Exercise goal:
Starting at the line that has "Given: Sort the Outline view alphabetically" and ending after the line that has "Click the kebab", write out these lines again with "kebab menu" swapped for "three-dot menu" and nothing else changed.

Extracted records:
..........

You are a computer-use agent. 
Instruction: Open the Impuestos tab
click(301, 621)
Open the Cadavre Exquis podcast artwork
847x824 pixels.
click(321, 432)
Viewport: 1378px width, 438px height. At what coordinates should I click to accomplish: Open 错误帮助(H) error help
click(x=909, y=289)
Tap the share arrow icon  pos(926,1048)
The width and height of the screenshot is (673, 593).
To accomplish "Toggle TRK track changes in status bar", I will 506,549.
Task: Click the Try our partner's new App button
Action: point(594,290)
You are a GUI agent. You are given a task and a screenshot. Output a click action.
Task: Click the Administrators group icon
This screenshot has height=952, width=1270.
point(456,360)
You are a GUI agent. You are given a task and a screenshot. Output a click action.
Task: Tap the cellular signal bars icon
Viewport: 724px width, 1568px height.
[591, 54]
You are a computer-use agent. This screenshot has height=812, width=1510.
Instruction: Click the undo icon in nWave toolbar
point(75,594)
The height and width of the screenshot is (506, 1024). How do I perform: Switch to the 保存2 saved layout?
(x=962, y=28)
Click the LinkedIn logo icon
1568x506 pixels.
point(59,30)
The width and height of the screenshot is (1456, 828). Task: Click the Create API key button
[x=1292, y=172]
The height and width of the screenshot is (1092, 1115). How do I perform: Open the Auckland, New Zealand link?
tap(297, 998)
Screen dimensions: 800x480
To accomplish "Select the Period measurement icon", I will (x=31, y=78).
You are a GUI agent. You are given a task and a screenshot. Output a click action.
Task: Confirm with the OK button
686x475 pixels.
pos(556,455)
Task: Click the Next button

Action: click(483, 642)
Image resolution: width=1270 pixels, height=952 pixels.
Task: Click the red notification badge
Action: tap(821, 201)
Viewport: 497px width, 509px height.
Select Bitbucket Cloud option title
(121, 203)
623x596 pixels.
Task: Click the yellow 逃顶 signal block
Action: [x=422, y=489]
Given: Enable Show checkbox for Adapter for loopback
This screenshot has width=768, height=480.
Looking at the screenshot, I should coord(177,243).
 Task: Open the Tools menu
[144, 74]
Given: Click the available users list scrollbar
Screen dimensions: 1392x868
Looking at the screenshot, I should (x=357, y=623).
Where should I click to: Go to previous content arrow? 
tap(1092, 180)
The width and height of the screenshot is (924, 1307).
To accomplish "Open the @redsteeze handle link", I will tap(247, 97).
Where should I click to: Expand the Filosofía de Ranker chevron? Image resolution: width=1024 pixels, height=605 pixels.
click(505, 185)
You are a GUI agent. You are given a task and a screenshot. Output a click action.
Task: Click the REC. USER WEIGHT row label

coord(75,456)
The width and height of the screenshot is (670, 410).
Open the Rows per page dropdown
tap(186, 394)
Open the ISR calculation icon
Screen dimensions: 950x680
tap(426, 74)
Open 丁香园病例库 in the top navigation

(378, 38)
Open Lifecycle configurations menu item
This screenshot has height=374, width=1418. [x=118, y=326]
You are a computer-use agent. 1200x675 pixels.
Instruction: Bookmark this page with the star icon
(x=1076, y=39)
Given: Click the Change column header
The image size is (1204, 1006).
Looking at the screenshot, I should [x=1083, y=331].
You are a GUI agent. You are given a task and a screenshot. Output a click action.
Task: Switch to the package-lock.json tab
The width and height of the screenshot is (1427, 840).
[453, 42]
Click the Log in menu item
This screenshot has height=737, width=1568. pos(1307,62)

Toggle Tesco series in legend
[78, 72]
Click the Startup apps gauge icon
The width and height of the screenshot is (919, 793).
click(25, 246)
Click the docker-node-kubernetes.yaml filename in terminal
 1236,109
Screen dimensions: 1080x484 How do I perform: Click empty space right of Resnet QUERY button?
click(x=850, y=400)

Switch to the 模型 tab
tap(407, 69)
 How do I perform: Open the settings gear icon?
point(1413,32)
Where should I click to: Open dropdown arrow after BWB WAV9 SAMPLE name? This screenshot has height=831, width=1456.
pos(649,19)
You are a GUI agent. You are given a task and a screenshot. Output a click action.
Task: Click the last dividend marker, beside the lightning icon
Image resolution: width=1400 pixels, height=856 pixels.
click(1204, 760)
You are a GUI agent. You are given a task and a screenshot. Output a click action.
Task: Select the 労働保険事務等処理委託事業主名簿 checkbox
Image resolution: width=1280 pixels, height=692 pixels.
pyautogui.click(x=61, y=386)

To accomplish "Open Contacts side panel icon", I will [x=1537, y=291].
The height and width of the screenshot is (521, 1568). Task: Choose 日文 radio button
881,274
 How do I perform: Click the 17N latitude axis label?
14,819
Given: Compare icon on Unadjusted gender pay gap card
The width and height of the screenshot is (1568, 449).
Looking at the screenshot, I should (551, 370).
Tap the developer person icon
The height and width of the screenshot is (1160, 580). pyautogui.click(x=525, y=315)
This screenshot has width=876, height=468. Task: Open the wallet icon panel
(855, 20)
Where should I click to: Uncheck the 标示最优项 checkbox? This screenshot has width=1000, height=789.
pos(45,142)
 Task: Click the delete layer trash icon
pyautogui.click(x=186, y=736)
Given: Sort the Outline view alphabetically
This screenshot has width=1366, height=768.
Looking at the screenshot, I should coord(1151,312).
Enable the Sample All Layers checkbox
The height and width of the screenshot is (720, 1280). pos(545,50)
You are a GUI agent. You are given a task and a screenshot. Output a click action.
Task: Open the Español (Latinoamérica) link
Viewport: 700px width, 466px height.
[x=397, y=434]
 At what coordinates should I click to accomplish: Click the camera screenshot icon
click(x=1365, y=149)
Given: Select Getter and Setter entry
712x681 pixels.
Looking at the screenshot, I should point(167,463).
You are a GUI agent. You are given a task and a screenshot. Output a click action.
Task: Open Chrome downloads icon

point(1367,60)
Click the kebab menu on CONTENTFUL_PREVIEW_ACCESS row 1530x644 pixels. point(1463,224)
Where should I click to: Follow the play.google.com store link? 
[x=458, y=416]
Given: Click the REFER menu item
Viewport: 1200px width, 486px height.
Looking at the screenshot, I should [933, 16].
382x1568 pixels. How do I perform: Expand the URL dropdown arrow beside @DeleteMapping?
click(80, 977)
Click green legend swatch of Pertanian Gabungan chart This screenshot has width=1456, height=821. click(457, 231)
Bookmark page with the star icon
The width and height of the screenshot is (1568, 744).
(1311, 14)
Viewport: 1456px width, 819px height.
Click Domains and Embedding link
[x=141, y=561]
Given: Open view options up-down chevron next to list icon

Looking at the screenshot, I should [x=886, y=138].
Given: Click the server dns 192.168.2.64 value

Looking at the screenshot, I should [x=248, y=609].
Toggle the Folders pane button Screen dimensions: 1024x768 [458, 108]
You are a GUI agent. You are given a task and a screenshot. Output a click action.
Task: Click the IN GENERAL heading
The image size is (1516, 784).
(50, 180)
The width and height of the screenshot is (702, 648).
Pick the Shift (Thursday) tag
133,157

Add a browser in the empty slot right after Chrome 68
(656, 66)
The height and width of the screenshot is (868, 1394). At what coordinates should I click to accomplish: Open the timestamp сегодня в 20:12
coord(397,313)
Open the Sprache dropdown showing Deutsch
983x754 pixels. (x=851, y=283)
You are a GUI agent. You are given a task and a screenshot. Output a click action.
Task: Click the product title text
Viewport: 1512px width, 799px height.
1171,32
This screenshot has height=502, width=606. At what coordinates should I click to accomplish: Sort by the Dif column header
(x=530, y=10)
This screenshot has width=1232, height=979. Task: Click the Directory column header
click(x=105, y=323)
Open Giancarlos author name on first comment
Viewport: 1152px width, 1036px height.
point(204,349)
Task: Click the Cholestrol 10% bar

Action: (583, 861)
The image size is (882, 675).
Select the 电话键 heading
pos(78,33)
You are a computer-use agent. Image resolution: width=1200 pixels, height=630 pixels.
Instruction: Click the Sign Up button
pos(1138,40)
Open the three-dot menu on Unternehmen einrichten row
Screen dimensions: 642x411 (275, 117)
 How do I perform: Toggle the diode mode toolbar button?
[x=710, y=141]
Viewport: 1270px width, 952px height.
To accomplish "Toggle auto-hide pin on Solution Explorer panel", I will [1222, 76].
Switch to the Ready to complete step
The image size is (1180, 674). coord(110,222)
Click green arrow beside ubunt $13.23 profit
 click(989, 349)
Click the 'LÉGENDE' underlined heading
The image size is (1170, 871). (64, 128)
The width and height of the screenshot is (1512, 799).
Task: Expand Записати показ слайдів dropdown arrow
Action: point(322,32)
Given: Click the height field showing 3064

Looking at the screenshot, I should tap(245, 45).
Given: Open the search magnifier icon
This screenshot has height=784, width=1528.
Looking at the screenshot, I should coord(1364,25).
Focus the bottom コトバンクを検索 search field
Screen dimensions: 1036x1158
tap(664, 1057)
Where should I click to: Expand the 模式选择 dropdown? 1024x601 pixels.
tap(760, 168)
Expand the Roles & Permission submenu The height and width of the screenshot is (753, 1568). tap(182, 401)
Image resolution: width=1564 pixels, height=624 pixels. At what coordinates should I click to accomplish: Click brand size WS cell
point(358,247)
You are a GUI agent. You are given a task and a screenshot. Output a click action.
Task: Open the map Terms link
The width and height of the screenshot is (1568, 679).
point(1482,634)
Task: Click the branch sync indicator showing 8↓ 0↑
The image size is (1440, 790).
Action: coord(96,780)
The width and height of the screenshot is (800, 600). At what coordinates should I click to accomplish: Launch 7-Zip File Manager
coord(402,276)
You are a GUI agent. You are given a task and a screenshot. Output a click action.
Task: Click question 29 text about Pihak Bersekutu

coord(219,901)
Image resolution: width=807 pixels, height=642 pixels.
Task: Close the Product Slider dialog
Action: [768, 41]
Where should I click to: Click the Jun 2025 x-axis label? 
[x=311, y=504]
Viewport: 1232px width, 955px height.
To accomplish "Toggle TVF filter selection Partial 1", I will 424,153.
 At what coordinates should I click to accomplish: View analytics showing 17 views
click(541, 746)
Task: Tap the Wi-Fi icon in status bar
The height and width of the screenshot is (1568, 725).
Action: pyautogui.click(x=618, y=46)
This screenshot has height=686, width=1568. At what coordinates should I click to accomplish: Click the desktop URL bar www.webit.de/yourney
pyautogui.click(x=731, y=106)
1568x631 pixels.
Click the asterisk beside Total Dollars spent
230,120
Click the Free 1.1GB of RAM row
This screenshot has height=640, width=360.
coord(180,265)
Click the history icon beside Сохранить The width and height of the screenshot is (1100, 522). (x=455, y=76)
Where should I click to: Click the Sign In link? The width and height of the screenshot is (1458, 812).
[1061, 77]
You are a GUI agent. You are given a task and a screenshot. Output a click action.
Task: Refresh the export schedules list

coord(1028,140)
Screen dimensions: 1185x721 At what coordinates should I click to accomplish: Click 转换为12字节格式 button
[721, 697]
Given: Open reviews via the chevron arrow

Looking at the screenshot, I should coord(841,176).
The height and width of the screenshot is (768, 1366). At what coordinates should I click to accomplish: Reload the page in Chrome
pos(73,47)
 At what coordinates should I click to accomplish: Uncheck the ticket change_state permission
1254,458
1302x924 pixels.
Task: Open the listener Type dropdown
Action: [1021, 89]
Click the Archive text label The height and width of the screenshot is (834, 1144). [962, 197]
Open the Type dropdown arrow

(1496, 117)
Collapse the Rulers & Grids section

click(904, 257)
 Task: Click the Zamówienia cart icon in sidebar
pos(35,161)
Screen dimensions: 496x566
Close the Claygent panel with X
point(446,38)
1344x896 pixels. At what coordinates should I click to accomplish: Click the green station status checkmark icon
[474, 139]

..........

Right answer:
Given: Sort the Outline view alphabetically
This screenshot has width=1366, height=768.
Looking at the screenshot, I should coord(1151,312).
Enable the Sample All Layers checkbox
The height and width of the screenshot is (720, 1280). pos(545,50)
You are a GUI agent. You are given a task and a screenshot. Output a click action.
Task: Open the Español (Latinoamérica) link
Viewport: 700px width, 466px height.
[x=397, y=434]
 At what coordinates should I click to accomplish: Click the camera screenshot icon
click(x=1365, y=149)
Given: Select Getter and Setter entry
712x681 pixels.
Looking at the screenshot, I should point(167,463).
You are a GUI agent. You are given a task and a screenshot. Output a click action.
Task: Open Chrome downloads icon

point(1367,60)
Click the three-dot menu on CONTENTFUL_PREVIEW_ACCESS row 1530x644 pixels. point(1463,224)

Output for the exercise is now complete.